ACTION ITEM >>
The lines below starting at the line containing "Where should I click to: Expand" and ending at the line containing "Given: Open Accessibility settings icon" are to be repeated exactly, with both ends kept and nothing else added.

INFORMATION SHOWN >>
-------

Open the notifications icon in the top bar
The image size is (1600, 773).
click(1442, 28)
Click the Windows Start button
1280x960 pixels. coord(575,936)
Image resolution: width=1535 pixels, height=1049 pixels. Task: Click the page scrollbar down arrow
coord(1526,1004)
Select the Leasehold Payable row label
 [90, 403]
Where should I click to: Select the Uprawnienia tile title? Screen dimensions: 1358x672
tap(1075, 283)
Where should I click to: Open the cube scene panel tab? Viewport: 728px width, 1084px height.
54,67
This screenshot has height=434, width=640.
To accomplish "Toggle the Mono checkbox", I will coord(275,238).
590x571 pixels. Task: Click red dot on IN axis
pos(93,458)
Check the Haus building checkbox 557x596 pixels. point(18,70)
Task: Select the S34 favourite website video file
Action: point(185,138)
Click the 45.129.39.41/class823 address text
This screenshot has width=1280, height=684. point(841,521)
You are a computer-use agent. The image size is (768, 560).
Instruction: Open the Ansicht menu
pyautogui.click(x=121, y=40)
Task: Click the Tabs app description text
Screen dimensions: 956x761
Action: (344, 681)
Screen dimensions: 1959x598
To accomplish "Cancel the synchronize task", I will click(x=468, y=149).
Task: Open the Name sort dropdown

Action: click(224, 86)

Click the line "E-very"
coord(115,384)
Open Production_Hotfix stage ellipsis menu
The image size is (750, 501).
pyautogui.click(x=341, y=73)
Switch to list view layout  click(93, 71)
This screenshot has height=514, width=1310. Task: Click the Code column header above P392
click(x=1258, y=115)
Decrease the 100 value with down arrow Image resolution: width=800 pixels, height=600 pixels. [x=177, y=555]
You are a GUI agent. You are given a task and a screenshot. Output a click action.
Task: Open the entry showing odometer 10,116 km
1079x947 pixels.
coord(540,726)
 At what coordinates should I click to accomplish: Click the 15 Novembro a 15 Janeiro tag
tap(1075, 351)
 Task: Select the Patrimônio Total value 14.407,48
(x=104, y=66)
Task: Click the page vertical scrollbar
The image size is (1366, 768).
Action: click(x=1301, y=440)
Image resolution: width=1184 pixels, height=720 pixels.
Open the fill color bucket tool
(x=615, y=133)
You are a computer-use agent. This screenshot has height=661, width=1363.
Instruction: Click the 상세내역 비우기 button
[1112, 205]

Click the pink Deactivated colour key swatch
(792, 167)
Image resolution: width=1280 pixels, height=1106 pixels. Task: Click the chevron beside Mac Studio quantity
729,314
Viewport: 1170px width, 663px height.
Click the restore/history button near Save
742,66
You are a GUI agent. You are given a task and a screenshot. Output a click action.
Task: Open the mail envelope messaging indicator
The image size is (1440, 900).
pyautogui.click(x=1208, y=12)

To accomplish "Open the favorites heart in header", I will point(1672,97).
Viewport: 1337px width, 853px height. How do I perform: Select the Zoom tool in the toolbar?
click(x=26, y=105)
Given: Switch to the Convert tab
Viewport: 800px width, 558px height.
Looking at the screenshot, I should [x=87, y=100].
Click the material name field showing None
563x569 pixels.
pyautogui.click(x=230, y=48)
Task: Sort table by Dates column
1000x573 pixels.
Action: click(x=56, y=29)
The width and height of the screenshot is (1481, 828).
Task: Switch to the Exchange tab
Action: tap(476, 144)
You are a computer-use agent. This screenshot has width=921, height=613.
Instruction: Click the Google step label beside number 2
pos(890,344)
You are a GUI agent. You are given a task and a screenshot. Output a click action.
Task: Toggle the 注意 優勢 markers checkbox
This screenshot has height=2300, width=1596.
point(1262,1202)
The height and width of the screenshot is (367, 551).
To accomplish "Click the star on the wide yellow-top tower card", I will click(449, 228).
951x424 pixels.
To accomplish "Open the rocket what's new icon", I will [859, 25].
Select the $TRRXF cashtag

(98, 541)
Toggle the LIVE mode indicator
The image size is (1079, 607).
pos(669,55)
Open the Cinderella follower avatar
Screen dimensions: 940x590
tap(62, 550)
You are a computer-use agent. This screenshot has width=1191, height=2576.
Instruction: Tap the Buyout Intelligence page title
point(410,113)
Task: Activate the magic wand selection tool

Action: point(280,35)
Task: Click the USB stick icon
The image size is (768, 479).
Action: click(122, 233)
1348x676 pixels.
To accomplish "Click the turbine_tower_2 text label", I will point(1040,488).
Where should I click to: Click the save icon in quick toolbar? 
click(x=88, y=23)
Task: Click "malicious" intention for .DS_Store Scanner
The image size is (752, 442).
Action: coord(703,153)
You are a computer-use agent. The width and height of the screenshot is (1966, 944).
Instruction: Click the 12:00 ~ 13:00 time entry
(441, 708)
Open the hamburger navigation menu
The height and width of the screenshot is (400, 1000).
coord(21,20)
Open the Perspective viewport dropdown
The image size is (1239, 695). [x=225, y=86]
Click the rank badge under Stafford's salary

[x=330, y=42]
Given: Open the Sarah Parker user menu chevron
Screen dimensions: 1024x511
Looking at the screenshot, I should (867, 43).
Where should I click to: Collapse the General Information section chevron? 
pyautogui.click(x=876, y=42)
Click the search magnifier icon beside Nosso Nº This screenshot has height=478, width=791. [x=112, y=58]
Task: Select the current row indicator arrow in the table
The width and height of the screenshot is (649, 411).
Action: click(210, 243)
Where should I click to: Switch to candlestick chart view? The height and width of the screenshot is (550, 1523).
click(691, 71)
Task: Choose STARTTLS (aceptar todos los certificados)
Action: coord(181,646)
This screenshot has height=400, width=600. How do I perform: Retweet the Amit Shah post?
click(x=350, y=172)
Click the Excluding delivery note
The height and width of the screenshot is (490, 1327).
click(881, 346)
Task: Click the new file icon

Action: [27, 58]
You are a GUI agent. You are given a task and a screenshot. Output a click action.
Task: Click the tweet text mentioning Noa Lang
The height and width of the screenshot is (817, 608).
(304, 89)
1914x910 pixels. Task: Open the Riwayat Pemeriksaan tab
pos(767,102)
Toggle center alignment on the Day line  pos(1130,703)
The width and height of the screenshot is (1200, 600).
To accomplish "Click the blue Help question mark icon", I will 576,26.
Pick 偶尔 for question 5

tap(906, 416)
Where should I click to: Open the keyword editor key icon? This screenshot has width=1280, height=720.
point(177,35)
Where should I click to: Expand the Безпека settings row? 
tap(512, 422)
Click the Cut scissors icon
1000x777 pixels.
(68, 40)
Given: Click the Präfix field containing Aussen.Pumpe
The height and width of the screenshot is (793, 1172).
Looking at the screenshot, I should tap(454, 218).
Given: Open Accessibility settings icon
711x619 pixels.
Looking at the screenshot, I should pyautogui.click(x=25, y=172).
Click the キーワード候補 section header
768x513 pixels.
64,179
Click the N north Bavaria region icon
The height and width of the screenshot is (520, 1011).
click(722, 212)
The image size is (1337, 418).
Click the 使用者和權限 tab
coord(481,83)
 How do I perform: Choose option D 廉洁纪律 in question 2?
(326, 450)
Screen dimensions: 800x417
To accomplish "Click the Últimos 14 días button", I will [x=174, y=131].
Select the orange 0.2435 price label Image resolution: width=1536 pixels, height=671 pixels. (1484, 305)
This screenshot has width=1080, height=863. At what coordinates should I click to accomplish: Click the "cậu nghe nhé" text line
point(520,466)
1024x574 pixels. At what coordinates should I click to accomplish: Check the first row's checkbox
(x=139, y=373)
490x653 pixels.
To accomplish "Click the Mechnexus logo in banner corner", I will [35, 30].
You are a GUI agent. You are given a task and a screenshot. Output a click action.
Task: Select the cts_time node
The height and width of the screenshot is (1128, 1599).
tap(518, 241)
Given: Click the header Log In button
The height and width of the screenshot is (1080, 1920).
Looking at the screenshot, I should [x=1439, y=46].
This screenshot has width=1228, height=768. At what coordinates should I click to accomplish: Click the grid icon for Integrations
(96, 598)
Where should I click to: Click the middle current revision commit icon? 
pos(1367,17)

-------

WRITTEN SOLUTION >>
Where should I click to: Expand the Безпека settings row? 
tap(512, 422)
Click the Cut scissors icon
1000x777 pixels.
(68, 40)
Given: Click the Präfix field containing Aussen.Pumpe
The height and width of the screenshot is (793, 1172).
Looking at the screenshot, I should tap(454, 218).
Given: Open Accessibility settings icon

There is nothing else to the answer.